Les 31 juillet et 6 août 2026, la CGT a installé un barnum devant le restaurant « La Brigade » et a organisé une distribution de tracts dans une zone commerciale. Ce restaurant, situé dans le parc commercial d’Aussonne, a remplacé l’ancien établissement « L’Hippopotamus », fermé en 2025. La CGT dénonce ce qu’elle considère comme un « usage détourné » du dispositif POEI, qui permet à un demandeur d’emploi d’acquérir des compétences avant une éventuelle embauche. Selon le syndicat, ce mécanisme permet à l’employeur de sélectionner des candidats, de constater des manques de qualification, puis de faire financer par France Travail une formation de plusieurs centaines d’heures, utilisée pour faire fonctionner le restaurant.

Dans ce cas précis, les dix personnes formées ont suivi quatre semaines d’apprentissage, dont une semaine de théorie et trois semaines de pratique, notamment dans un autre restaurant de la chaîne à Blagnac.
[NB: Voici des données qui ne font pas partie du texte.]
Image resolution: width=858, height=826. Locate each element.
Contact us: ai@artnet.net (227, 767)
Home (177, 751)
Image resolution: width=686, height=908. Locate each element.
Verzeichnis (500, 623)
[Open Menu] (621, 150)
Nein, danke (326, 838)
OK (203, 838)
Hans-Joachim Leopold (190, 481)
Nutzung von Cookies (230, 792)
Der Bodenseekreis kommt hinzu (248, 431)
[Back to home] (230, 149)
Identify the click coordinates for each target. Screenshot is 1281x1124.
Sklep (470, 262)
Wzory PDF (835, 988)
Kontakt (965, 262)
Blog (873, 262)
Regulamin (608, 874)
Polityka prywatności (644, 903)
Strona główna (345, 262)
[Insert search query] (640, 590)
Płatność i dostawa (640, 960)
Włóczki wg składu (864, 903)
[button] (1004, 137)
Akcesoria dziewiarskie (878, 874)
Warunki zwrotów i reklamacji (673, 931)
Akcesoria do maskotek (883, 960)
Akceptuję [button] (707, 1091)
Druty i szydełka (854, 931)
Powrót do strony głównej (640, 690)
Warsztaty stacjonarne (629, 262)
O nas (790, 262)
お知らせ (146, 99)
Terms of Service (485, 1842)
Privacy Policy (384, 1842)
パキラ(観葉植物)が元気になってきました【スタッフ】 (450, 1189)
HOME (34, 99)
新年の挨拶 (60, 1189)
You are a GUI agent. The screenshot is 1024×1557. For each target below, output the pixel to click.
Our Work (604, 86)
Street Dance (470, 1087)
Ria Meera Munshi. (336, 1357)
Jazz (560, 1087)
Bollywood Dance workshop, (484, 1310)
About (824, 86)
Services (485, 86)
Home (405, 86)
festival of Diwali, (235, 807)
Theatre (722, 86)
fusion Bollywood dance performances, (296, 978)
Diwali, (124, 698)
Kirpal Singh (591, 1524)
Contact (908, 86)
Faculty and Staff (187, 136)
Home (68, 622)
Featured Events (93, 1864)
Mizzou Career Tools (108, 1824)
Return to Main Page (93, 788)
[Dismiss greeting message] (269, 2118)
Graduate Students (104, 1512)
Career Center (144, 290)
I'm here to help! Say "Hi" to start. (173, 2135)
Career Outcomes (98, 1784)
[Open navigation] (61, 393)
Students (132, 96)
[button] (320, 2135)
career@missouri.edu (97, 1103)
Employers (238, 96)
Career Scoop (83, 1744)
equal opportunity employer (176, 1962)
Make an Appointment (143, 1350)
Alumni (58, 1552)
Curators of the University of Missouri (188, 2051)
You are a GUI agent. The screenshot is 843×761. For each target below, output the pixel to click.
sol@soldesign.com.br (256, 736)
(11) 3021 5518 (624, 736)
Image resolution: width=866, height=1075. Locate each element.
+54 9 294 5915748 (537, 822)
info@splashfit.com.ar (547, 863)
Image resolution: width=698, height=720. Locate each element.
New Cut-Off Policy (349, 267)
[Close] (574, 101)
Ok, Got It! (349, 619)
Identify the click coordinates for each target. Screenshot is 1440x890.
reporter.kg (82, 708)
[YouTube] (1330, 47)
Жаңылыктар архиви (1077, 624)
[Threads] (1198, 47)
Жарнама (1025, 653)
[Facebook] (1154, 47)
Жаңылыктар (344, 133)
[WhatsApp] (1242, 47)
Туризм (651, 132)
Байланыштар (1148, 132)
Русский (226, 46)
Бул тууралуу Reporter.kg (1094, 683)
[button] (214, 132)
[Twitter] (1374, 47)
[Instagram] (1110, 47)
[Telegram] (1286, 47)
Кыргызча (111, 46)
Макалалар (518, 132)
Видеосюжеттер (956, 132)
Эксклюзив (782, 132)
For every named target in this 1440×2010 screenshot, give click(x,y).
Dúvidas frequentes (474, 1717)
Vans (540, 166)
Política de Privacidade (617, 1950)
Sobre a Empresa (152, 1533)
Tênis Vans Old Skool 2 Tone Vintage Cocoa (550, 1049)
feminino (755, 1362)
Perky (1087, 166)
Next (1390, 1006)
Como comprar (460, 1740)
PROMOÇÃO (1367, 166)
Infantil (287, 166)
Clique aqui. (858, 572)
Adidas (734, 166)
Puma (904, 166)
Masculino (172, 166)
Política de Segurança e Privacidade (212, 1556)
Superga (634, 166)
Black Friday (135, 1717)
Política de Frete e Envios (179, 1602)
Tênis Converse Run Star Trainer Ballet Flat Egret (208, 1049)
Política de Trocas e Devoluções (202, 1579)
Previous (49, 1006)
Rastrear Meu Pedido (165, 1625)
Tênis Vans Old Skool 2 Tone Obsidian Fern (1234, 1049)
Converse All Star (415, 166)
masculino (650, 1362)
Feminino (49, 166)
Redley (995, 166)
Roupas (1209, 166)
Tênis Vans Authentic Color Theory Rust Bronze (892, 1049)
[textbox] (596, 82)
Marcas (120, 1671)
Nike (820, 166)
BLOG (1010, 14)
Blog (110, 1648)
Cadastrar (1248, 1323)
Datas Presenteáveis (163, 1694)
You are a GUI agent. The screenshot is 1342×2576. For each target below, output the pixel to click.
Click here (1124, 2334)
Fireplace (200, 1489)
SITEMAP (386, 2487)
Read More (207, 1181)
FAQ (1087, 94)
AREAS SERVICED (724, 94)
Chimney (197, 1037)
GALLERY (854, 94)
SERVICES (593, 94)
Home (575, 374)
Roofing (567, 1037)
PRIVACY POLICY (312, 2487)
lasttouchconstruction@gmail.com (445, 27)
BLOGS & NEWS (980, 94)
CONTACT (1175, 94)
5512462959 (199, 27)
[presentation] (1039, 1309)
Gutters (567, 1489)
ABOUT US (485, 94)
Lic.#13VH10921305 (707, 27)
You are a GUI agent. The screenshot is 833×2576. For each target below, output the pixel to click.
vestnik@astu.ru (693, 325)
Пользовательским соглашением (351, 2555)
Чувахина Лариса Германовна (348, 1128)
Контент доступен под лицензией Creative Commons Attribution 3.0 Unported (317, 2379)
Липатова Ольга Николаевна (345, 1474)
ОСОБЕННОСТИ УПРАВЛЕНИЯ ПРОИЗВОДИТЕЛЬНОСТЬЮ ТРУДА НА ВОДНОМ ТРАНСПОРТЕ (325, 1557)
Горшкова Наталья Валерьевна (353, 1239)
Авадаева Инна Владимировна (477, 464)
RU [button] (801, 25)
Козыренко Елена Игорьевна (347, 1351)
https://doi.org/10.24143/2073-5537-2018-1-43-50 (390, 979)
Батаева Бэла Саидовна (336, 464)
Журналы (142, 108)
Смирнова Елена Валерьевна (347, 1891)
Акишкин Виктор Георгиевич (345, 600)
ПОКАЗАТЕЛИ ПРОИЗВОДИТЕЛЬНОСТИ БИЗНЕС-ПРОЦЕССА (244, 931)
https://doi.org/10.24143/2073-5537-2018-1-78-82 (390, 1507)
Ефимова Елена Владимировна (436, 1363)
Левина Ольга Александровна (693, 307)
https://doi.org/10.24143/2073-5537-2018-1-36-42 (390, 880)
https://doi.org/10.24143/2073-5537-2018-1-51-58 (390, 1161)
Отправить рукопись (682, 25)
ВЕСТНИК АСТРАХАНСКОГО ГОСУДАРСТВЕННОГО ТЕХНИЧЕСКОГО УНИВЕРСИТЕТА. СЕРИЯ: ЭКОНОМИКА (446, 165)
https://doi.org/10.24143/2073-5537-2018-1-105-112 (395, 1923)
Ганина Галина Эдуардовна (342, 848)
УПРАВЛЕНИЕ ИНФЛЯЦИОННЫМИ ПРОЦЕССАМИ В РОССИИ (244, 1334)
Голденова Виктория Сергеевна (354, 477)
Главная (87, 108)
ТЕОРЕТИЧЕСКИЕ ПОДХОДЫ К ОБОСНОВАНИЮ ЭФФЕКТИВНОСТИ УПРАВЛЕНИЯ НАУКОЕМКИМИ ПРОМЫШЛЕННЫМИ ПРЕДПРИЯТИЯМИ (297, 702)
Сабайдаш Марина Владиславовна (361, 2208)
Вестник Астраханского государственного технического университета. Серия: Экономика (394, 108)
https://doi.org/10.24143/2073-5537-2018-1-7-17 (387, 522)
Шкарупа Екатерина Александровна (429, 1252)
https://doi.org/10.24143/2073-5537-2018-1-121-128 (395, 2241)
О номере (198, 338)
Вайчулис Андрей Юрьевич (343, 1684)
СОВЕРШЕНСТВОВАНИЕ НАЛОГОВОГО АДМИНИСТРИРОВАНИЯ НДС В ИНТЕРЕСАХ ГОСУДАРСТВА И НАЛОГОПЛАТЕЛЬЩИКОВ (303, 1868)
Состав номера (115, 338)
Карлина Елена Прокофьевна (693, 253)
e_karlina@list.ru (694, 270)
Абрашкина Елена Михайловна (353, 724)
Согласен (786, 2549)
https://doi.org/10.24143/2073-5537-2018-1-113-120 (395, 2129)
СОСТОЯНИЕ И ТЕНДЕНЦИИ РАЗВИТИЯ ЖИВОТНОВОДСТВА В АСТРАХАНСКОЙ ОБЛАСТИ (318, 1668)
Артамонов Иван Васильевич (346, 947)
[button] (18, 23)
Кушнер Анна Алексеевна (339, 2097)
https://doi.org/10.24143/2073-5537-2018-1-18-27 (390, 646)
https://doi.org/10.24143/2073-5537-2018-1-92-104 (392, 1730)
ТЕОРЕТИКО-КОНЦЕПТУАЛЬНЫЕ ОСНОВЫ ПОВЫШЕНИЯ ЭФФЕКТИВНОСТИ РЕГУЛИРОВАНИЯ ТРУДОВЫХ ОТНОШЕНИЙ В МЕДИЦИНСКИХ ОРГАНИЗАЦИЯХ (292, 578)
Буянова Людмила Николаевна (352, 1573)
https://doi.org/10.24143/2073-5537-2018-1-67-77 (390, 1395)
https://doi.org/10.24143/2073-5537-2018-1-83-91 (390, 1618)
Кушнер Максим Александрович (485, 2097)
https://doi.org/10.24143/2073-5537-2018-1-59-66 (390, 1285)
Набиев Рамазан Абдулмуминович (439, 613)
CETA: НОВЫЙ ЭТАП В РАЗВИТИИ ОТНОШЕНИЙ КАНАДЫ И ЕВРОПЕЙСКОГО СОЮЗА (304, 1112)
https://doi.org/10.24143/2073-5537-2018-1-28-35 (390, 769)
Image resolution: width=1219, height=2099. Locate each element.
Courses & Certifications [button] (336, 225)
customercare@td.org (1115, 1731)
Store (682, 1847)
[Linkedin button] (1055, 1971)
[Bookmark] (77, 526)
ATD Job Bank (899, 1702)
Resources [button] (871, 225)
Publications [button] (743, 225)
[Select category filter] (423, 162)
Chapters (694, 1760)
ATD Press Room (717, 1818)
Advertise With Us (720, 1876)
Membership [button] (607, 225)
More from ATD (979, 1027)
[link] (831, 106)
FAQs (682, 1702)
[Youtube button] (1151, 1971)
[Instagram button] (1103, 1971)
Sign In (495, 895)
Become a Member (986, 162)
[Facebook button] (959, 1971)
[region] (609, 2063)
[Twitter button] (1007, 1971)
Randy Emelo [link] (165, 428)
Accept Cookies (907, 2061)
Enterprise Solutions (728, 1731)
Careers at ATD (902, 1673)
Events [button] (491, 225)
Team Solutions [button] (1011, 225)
Cependant, huit d’entre elles ont été écartées dès le début de leur période d’essai ou même avant, selon Julien Capus, membre de l’UD CGT 82.

Le syndicat soutient les huit « travailleurs privés d’emploi ». Parmi eux, Manu et Nicolas, qui ont exprimé leur mécontentement face à leur renvoi sans justification après une période d’essai. « Ce sont des travailleurs précaires et ce patron-là les enfonce encore plus dans la précarité », a déclaré l’un d’eux.

La direction de « La Brigade » a réagi en affirmant que tous les engagements envers France Travail avaient été respectés. Elle précise que la POEI est un dispositif légal, et qu’aucun fonds public n’a été perçu pour la formation. Au contraire, les frais de déplacement et de repas des stagiaires ont été couverts par l’établissement. Le patron de « La Brigade » a exprimé son indignation face aux accusations de la CGT, les qualifiant de diffamatoires et précisant qu’il se réservait le droit de porter plainte.

La direction a également souligné qu’elle avait créé plus d’une douzaine d’emplois dans une région où le secteur de la restauration peine à recruter. Les positions des deux parties semblent irréconciliables, et l’affaire pourrait se résoudre aux prud’hommes.